Directions:
Each entry below has to be written out again without any change.
════════
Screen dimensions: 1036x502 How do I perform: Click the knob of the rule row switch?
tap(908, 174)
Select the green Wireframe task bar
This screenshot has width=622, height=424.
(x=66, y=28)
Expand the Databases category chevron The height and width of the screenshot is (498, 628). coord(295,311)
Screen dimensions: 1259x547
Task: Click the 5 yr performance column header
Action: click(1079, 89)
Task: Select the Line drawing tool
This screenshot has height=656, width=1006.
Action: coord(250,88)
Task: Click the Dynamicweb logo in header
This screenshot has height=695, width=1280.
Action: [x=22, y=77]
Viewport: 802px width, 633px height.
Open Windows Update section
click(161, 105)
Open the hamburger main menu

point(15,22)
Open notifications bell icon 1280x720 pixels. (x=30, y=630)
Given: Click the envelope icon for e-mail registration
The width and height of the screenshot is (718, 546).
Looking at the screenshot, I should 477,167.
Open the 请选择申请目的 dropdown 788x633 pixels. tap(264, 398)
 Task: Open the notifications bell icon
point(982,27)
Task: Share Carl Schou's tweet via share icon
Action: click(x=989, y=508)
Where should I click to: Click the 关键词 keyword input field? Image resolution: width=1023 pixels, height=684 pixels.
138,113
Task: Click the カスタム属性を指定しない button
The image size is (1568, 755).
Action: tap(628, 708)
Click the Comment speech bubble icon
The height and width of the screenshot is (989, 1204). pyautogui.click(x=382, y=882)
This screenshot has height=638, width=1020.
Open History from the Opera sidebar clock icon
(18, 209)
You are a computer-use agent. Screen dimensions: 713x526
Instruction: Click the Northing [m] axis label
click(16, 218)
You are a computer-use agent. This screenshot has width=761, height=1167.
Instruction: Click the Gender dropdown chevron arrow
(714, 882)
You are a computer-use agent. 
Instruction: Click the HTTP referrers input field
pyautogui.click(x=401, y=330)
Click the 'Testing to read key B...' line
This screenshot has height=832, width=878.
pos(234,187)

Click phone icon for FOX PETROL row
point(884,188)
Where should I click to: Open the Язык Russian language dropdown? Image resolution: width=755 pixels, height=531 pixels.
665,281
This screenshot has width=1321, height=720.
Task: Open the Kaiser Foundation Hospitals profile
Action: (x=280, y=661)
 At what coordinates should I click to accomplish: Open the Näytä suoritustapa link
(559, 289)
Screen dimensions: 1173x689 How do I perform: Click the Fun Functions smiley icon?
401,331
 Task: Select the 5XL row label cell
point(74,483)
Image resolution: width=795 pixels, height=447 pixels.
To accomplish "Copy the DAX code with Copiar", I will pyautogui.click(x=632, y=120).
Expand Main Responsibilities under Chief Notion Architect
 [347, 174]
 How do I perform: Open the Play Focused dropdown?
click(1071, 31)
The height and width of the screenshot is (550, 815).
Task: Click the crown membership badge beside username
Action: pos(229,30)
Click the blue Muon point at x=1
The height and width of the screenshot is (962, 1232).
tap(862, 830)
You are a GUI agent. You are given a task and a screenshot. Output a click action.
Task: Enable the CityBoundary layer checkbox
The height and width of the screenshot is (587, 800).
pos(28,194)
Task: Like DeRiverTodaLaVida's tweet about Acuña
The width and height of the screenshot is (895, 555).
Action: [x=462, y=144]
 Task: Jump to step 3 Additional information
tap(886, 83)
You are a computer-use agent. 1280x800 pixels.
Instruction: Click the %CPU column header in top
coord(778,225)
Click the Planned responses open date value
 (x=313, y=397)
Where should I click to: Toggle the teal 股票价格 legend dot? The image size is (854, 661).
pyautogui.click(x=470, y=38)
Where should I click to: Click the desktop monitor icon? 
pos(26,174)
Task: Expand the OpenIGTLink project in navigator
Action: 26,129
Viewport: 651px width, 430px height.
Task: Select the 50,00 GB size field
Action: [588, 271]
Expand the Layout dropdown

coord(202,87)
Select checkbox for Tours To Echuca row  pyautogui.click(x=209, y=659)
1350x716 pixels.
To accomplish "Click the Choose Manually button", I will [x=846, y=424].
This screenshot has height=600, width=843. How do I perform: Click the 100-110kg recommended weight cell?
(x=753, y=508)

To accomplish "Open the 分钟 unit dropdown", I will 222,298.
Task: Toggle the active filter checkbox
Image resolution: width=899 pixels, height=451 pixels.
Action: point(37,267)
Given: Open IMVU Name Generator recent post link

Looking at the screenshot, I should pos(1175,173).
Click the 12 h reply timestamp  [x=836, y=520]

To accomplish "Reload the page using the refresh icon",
════════
Solution to this exercise:
Screen dimensions: 1036x502 How do I perform: Click the knob of the rule row switch?
tap(908, 174)
Select the green Wireframe task bar
This screenshot has width=622, height=424.
(x=66, y=28)
Expand the Databases category chevron The height and width of the screenshot is (498, 628). coord(295,311)
Screen dimensions: 1259x547
Task: Click the 5 yr performance column header
Action: click(1079, 89)
Task: Select the Line drawing tool
This screenshot has height=656, width=1006.
Action: coord(250,88)
Task: Click the Dynamicweb logo in header
This screenshot has height=695, width=1280.
Action: [x=22, y=77]
Viewport: 802px width, 633px height.
Open Windows Update section
click(161, 105)
Open the hamburger main menu

point(15,22)
Open notifications bell icon 1280x720 pixels. (x=30, y=630)
Given: Click the envelope icon for e-mail registration
The width and height of the screenshot is (718, 546).
Looking at the screenshot, I should 477,167.
Open the 请选择申请目的 dropdown 788x633 pixels. tap(264, 398)
 Task: Open the notifications bell icon
point(982,27)
Task: Share Carl Schou's tweet via share icon
Action: click(x=989, y=508)
Where should I click to: Click the 关键词 keyword input field? Image resolution: width=1023 pixels, height=684 pixels.
138,113
Task: Click the カスタム属性を指定しない button
The image size is (1568, 755).
Action: tap(628, 708)
Click the Comment speech bubble icon
The height and width of the screenshot is (989, 1204). pyautogui.click(x=382, y=882)
This screenshot has height=638, width=1020.
Open History from the Opera sidebar clock icon
(18, 209)
You are a computer-use agent. Screen dimensions: 713x526
Instruction: Click the Northing [m] axis label
click(16, 218)
You are a computer-use agent. This screenshot has width=761, height=1167.
Instruction: Click the Gender dropdown chevron arrow
(714, 882)
You are a computer-use agent. 
Instruction: Click the HTTP referrers input field
pyautogui.click(x=401, y=330)
Click the 'Testing to read key B...' line
This screenshot has height=832, width=878.
pos(234,187)

Click phone icon for FOX PETROL row
point(884,188)
Where should I click to: Open the Язык Russian language dropdown? Image resolution: width=755 pixels, height=531 pixels.
665,281
This screenshot has width=1321, height=720.
Task: Open the Kaiser Foundation Hospitals profile
Action: (x=280, y=661)
 At what coordinates should I click to accomplish: Open the Näytä suoritustapa link
(559, 289)
Screen dimensions: 1173x689 How do I perform: Click the Fun Functions smiley icon?
401,331
 Task: Select the 5XL row label cell
point(74,483)
Image resolution: width=795 pixels, height=447 pixels.
To accomplish "Copy the DAX code with Copiar", I will pyautogui.click(x=632, y=120).
Expand Main Responsibilities under Chief Notion Architect
 [347, 174]
 How do I perform: Open the Play Focused dropdown?
click(1071, 31)
The height and width of the screenshot is (550, 815).
Task: Click the crown membership badge beside username
Action: pos(229,30)
Click the blue Muon point at x=1
The height and width of the screenshot is (962, 1232).
tap(862, 830)
You are a GUI agent. You are given a task and a screenshot. Output a click action.
Task: Enable the CityBoundary layer checkbox
The height and width of the screenshot is (587, 800).
pos(28,194)
Task: Like DeRiverTodaLaVida's tweet about Acuña
The width and height of the screenshot is (895, 555).
Action: [x=462, y=144]
 Task: Jump to step 3 Additional information
tap(886, 83)
You are a computer-use agent. 1280x800 pixels.
Instruction: Click the %CPU column header in top
coord(778,225)
Click the Planned responses open date value
 (x=313, y=397)
Where should I click to: Toggle the teal 股票价格 legend dot? The image size is (854, 661).
pyautogui.click(x=470, y=38)
Where should I click to: Click the desktop monitor icon? 
pos(26,174)
Task: Expand the OpenIGTLink project in navigator
Action: 26,129
Viewport: 651px width, 430px height.
Task: Select the 50,00 GB size field
Action: [588, 271]
Expand the Layout dropdown

coord(202,87)
Select checkbox for Tours To Echuca row  pyautogui.click(x=209, y=659)
1350x716 pixels.
To accomplish "Click the Choose Manually button", I will [x=846, y=424].
This screenshot has height=600, width=843. How do I perform: Click the 100-110kg recommended weight cell?
(x=753, y=508)

To accomplish "Open the 分钟 unit dropdown", I will 222,298.
Task: Toggle the active filter checkbox
Image resolution: width=899 pixels, height=451 pixels.
Action: point(37,267)
Given: Open IMVU Name Generator recent post link

Looking at the screenshot, I should pos(1175,173).
Click the 12 h reply timestamp  [x=836, y=520]

To accomplish "Reload the page using the refresh icon",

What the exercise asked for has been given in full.